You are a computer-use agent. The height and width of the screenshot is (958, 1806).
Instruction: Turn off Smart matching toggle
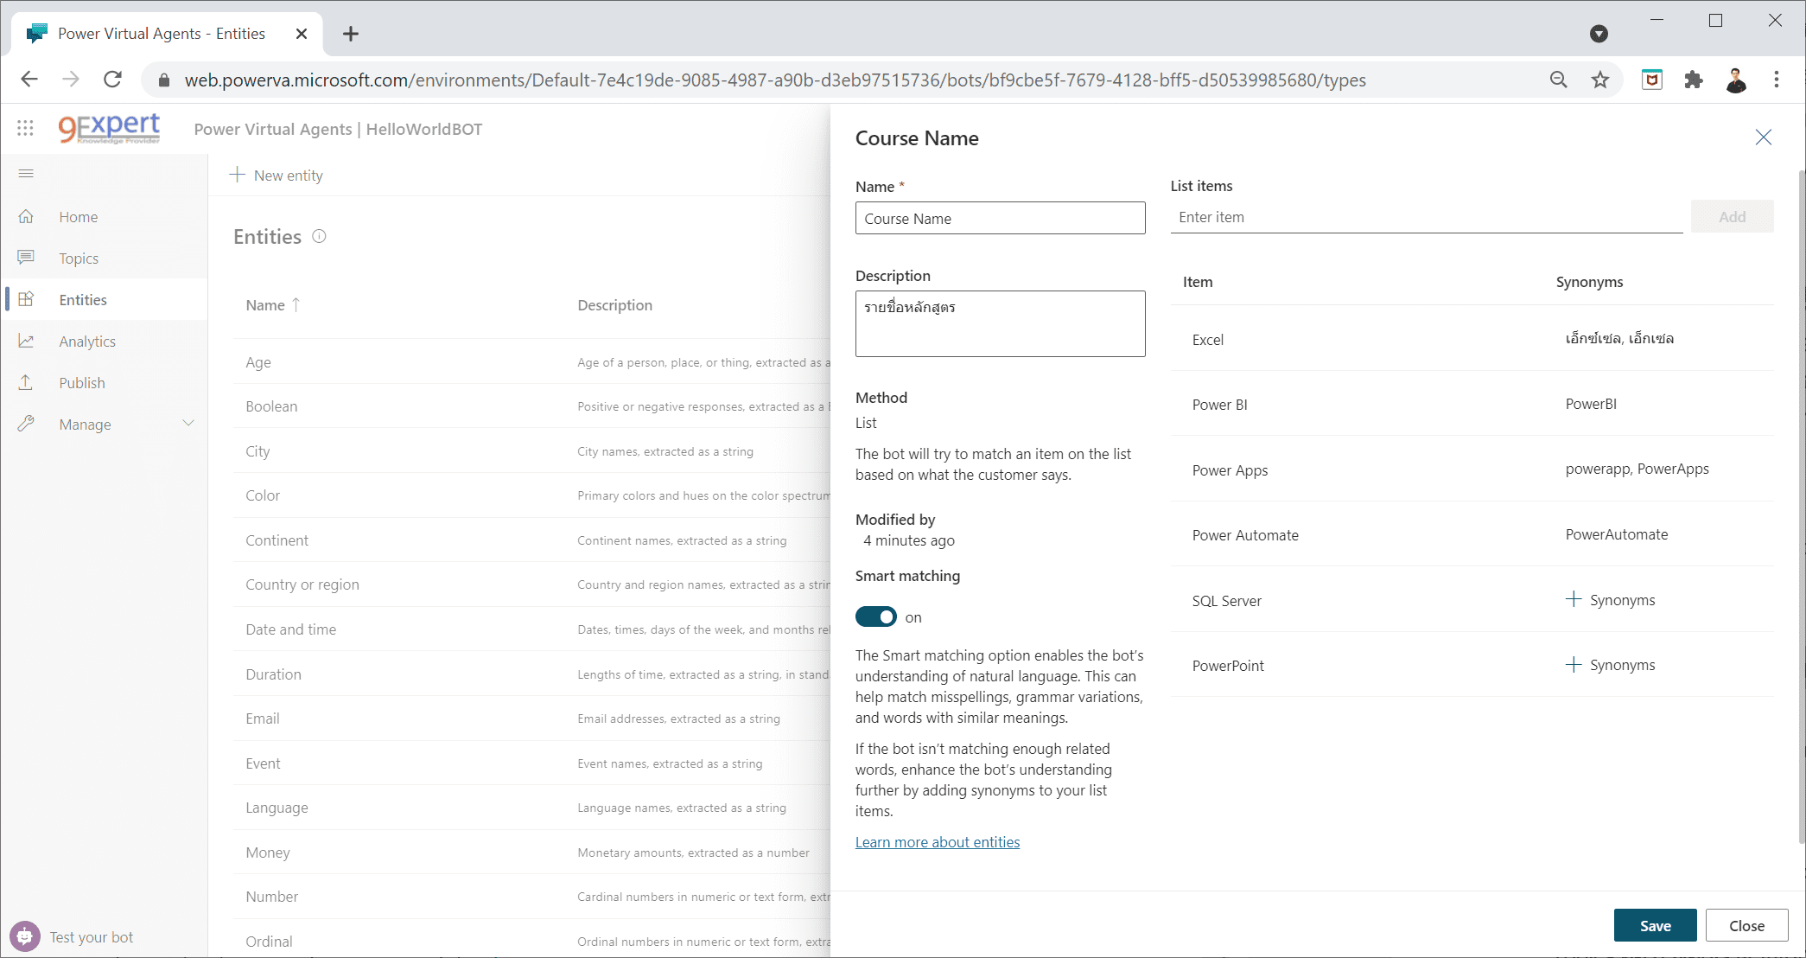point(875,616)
* * *
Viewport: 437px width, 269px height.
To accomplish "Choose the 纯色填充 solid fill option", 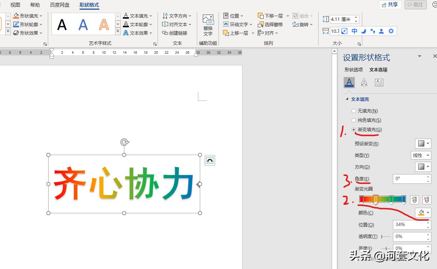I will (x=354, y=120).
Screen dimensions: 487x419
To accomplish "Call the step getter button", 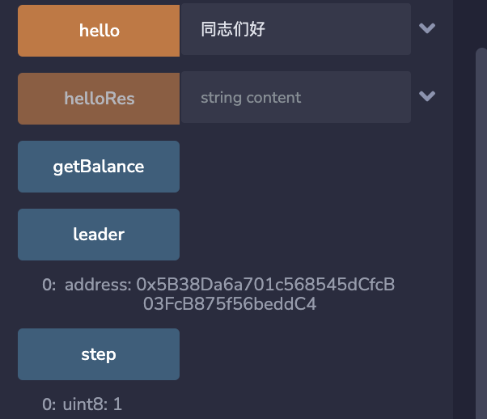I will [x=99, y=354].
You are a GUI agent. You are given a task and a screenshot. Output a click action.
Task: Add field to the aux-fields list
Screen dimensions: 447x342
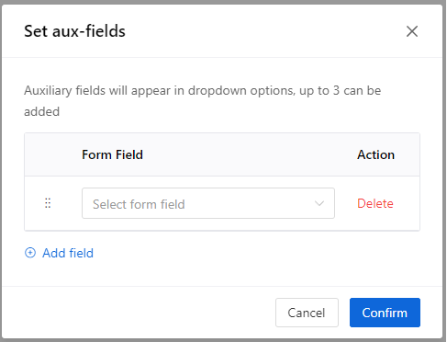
* * *
Write out everything in the listing from the line containing "You are a computer-use" down to the line containing "point(875,616)", both of those lines included. Leave out the pictures.

### OUTPUT FOR THIS TASK
You are a computer-use agent. The height and width of the screenshot is (958, 1806).
Instruction: Turn off Smart matching toggle
point(875,616)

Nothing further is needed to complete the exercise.